● **What to do**
Reproduce every line of the data below verbatim, without changing anything.

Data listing
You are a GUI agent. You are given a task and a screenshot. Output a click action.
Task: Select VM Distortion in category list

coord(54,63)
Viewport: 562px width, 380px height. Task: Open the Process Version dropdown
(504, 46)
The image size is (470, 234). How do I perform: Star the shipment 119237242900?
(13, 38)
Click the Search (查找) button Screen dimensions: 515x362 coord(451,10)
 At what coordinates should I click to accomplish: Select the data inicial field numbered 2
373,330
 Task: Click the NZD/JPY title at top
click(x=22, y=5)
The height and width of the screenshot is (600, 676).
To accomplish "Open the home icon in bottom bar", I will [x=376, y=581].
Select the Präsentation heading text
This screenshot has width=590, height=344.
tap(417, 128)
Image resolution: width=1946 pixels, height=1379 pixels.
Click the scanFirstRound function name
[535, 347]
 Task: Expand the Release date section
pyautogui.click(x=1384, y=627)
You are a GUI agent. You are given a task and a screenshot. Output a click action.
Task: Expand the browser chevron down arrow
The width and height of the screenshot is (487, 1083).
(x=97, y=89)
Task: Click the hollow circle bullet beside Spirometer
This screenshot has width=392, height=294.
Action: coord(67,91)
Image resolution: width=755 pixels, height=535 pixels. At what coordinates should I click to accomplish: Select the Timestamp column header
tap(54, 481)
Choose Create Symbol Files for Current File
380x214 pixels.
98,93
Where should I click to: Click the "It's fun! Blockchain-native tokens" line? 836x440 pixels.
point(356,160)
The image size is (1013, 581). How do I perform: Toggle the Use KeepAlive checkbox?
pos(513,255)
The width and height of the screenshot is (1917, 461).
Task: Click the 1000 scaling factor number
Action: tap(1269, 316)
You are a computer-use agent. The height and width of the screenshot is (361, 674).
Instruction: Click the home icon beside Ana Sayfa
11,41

● **Worked solution**
You are a GUI agent. You are given a task and a screenshot. Output a click action.
Task: Select VM Distortion in category list

coord(54,63)
Viewport: 562px width, 380px height. Task: Open the Process Version dropdown
(504, 46)
The image size is (470, 234). How do I perform: Star the shipment 119237242900?
(13, 38)
Click the Search (查找) button Screen dimensions: 515x362 coord(451,10)
 At what coordinates should I click to accomplish: Select the data inicial field numbered 2
373,330
 Task: Click the NZD/JPY title at top
click(x=22, y=5)
The height and width of the screenshot is (600, 676).
To accomplish "Open the home icon in bottom bar", I will [x=376, y=581].
Select the Präsentation heading text
This screenshot has width=590, height=344.
tap(417, 128)
Image resolution: width=1946 pixels, height=1379 pixels.
Click the scanFirstRound function name
[535, 347]
 Task: Expand the Release date section
pyautogui.click(x=1384, y=627)
You are a GUI agent. You are given a task and a screenshot. Output a click action.
Task: Expand the browser chevron down arrow
The width and height of the screenshot is (487, 1083).
(x=97, y=89)
Task: Click the hollow circle bullet beside Spirometer
This screenshot has width=392, height=294.
Action: coord(67,91)
Image resolution: width=755 pixels, height=535 pixels. At what coordinates should I click to accomplish: Select the Timestamp column header
tap(54, 481)
Choose Create Symbol Files for Current File
380x214 pixels.
98,93
Where should I click to: Click the "It's fun! Blockchain-native tokens" line? 836x440 pixels.
point(356,160)
The image size is (1013, 581). How do I perform: Toggle the Use KeepAlive checkbox?
pos(513,255)
The width and height of the screenshot is (1917, 461).
Task: Click the 1000 scaling factor number
Action: tap(1269, 316)
You are a computer-use agent. The height and width of the screenshot is (361, 674).
Instruction: Click the home icon beside Ana Sayfa
11,41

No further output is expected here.